La juez de lo penal número 17 de Madrid ha rechazado hoy suspender el juicio que se celebra contra el “Solitario”, por un atraco en Alcobendas cometido en 2006 porque simula estar en mal estado de salud. Al inicio de la vista, los abogados del acusado, Andrés Abadie y Javier Alvarez, han pedido la suspensión de la vista alegando que el conocido atracador no se encuentra bien por estar en huelga de hambre y de sed para denunciar las condiciones en que se encuentra en la prisión portuguesa en la que cumple condena .

Al inicio de la vista, 'El Solitario ' se ha caído al suelo y cuando la juez le pidió que se pusiera "en pie", el acusado se tiraba de nuevo al suelo, por lo que tuvo que ser sentado en una silla por dos guardias civiles que le custodian.
En el escrito de acusación, el fiscal solicita hasta 11 años de cárcel por los presuntos delitos de robo con intimidación y uso de instrumento peligroso, tenencia ilícita de armas y falsedad documental.
Según el fiscal, Giménez Arbe, movido por un ánimo de ilícito lucro, accedió al interior de la sucursal bancaria del Banco Popular de la plaza de la Moraleja número 1 de Alcobendas, el 10 de mayo de 2006, donde, tras exhibir un arma de fuego, exigió a voces a los clientes y empleados de la sucursal que "se fueran al suelo".
Acto seguido se dirigió a la caja, donde le reclamó de forma exigente e insistente a la cajera el dinero que contenía. Como quiera que no le parecieron suficientes los 21.055 euros del botín y desconfiando de la afirmación de la cajera de que no había más dinero allí, efectuó un disparo que impactó en la zona inferior del mostrador.

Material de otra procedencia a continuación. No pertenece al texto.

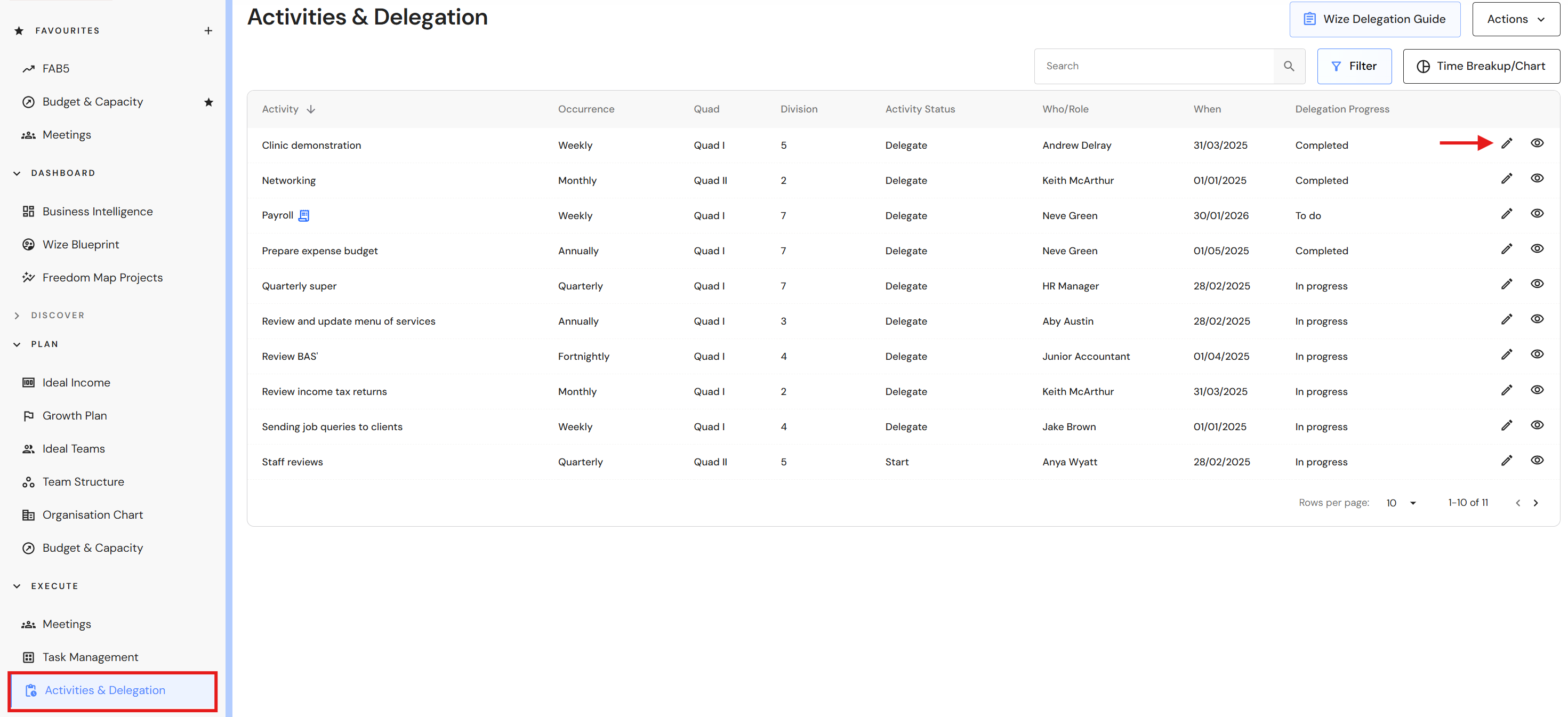The height and width of the screenshot is (717, 1568).
Task: Open Task Management in sidebar
Action: point(90,657)
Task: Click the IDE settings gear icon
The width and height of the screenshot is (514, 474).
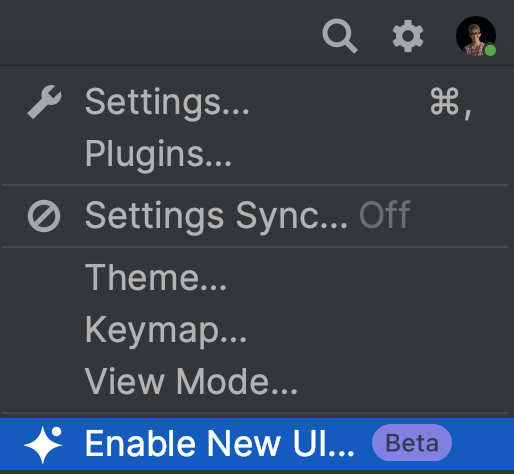Action: [408, 36]
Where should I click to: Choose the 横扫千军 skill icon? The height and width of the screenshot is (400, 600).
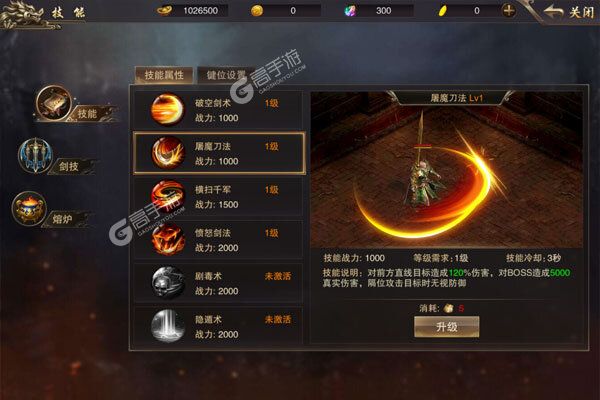pos(167,196)
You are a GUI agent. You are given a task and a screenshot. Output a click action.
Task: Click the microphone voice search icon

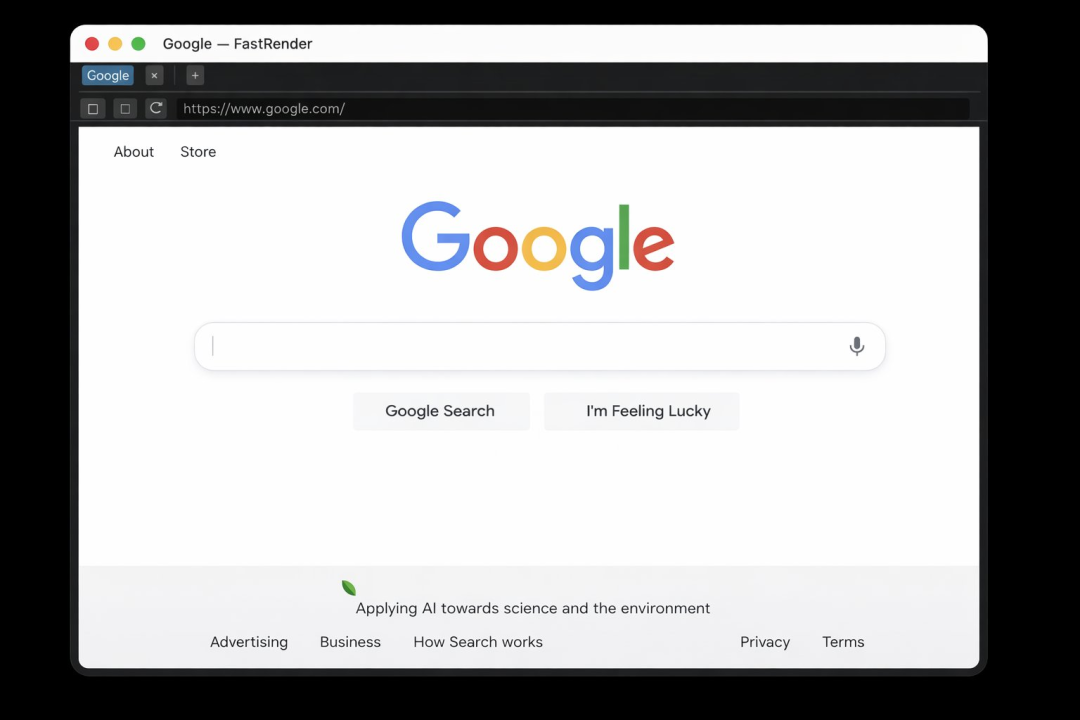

Tras ello, le inquirió a la cajera para que le abriera una puerta lateral de la entidad bancaria, por donde se marchó con la cantidad sustraída a bordo de una furgoneta a la que había superpuesto, con el fin de no ser relacionado con la maniobra depredatoria efectuada, unas placas de matrícula fabricadas de modo artesanal por él mismo.
La pistola con la que cometió el atraco a la sucursal, de marca Ithaca, se encontraba en perfectas condiciones de funcionamiento, si bien el procesado carecía de licencia para su posesión y uso.